Tauroursodeoxycholic acid, commonly known as TUDCA, has garnered increasing attention in scientific discussions, particularly concerning its potential relevance to cancer. This overview aims to provide a clear understanding of TUDCA, its biological functions, and the current scientific perspectives on its relationship with cancer.
What is TUDCA?
Tauroursodeoxycholic acid is a naturally occurring bile acid found in small quantities within the human body. It forms in the digestive system when bile salts are metabolized into ursodeoxycholic acid (UDCA) by bacteria in the large intestine. UDCA then conjugates with taurine to create TUDCA. This compound is a water-soluble bile acid, distinguishing it from many other typically lipid-soluble bile acids.
TUDCA’s biological function involves aiding in the digestion and absorption of fats and fat-soluble vitamins, such as vitamins A, D, E, and K. It also protects liver cells from damage caused by more hydrophobic bile acids that can become toxic if they accumulate.
The Proposed Link Between TUDCA and Cancer
Researchers are investigating TUDCA’s potential connection to cancer due to its observed effects on cellular processes, particularly its role in reducing endoplasmic reticulum (ER) stress. The ER is a cellular “protein-folding factory” that synthesizes and correctly folds proteins. When cells experience rapid growth or nutrient deprivation, this factory can become overwhelmed, leading to misfolded proteins and ER stress.

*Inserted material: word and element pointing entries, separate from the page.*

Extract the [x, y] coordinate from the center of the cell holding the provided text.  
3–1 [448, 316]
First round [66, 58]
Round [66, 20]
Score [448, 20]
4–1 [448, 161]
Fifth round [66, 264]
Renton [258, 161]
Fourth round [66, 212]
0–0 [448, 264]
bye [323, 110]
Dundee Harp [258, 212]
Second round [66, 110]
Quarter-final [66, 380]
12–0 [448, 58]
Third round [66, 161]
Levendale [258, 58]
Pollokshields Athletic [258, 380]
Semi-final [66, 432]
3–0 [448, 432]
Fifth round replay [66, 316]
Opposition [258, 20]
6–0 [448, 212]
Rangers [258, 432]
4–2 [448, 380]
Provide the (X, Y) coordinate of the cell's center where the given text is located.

Chronic ER stress can activate cellular pathways that allow cancer cells to survive and proliferate. TUDCA is recognized as a “chemical chaperone,” meaning it helps proteins fold correctly, alleviating cellular stress and restoring ER function. By mitigating ER stress, TUDCA is theorized to make cancer cells more susceptible to death or to slow their growth. Additionally, TUDCA exhibits anti-inflammatory properties, as inflammation can contribute to cancer development and progression.

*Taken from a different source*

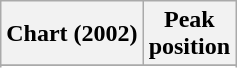
Peak position (189, 34)
Chart (2002) (72, 34)
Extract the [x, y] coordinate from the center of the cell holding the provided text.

Review of Scientific Research
Scientific investigation into TUDCA and cancer is primarily divided into preclinical research and human clinical trials. Preclinical research, including studies in cell cultures (in vitro) and animal models (in vivo), has shown promising anti-cancer effects. For instance, TUDCA has inhibited the proliferation and invasion of breast cancer cells by reducing matrix metalloproteinases (MMPs), enzymes involved in cancer metastasis. It has also slowed tumor growth or induced cell death in lab settings for specific cancers, including brain, colon, and liver cancers.
In animal models, TUDCA has attenuated the development of colitis-associated colon cancer and reduced liver cancer incidence by preventing ER stress-induced apoptosis and inflammation. However, some studies on hepatocellular carcinoma models in mice indicated TUDCA did not alter the growth of established tumors, suggesting its potential might be more in prevention than treating existing tumors. While these preclinical findings are encouraging and suggest TUDCA could be a chemopreventive agent, it is important to recognize that results from lab and animal studies do not guarantee the same effects in humans. Human clinical trial data for TUDCA as a standalone cancer treatment are currently lacking, meaning its direct application in human cancer therapy is not yet established.

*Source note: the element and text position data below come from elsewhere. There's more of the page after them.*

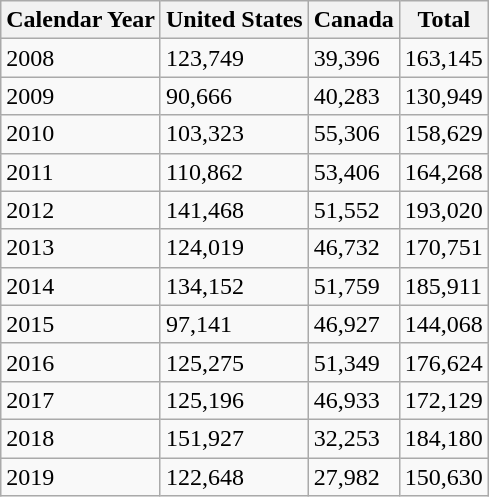
90,666 [234, 96]
39,396 [354, 58]
103,323 [234, 134]
176,624 [444, 362]
46,927 [354, 324]
2018 [81, 438]
172,129 [444, 400]
151,927 [234, 438]
123,749 [234, 58]
124,019 [234, 248]
27,982 [354, 477]
32,253 [354, 438]
134,152 [234, 286]
97,141 [234, 324]
158,629 [444, 134]
2017 [81, 400]
2016 [81, 362]
2008 [81, 58]
2009 [81, 96]
Calendar Year [81, 20]
Canada [354, 20]
51,552 [354, 210]
163,145 [444, 58]
53,406 [354, 172]
122,648 [234, 477]
144,068 [444, 324]
125,275 [234, 362]
2011 [81, 172]
2015 [81, 324]
2019 [81, 477]
110,862 [234, 172]
150,630 [444, 477]
184,180 [444, 438]
55,306 [354, 134]
46,933 [354, 400]
164,268 [444, 172]
141,468 [234, 210]
185,911 [444, 286]
2010 [81, 134]
125,196 [234, 400]
51,349 [354, 362]
51,759 [354, 286]
170,751 [444, 248]
130,949 [444, 96]
40,283 [354, 96]
2012 [81, 210]
Total [444, 20]
United States [234, 20]
193,020 [444, 210]
46,732 [354, 248]
2013 [81, 248]
2014 [81, 286]
Find where the given text appears and provide that cell's center as (X, Y) coordinate. 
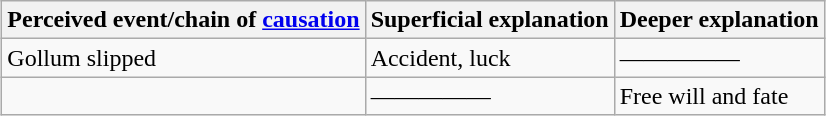
Accident, luck (490, 58)
Gollum slipped (184, 58)
Perceived event/chain of causation (184, 20)
Superficial explanation (490, 20)
Deeper explanation (719, 20)
Free will and fate (719, 96)
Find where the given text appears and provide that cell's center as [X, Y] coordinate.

Safety and Clinical Perspective
TUDCA is readily available as a dietary supplement and is not approved by the U.S. Food and Drug Administration (FDA) as a drug for cancer treatment. Its established medical use as a prescription drug is for specific cholestatic liver diseases, such as primary biliary cholangitis. When taken within recommended dosages for its approved uses, TUDCA is generally considered safe and well-tolerated.
Known side effects observed in studies are typically mild and often involve gastrointestinal issues, such as diarrhea, nausea, bloating, or constipation, especially at higher doses exceeding 1500 mg daily. These symptoms usually diminish as the body adjusts or with dose adjustments.
Given the limited research on TUDCA supplementation during pregnancy and nursing, it is advisable for individuals in these groups to avoid it unless specifically recommended by a healthcare provider.
Patients undergoing cancer treatment should avoid using TUDCA or any other supplement as a substitute for standard, proven cancer therapies. Supplements can have unknown effects or potentially interfere with the effectiveness of prescribed treatments, including chemotherapy and immunotherapy. Consulting with an oncologist or medical team is always recommended before incorporating any new supplement into a cancer care regimen.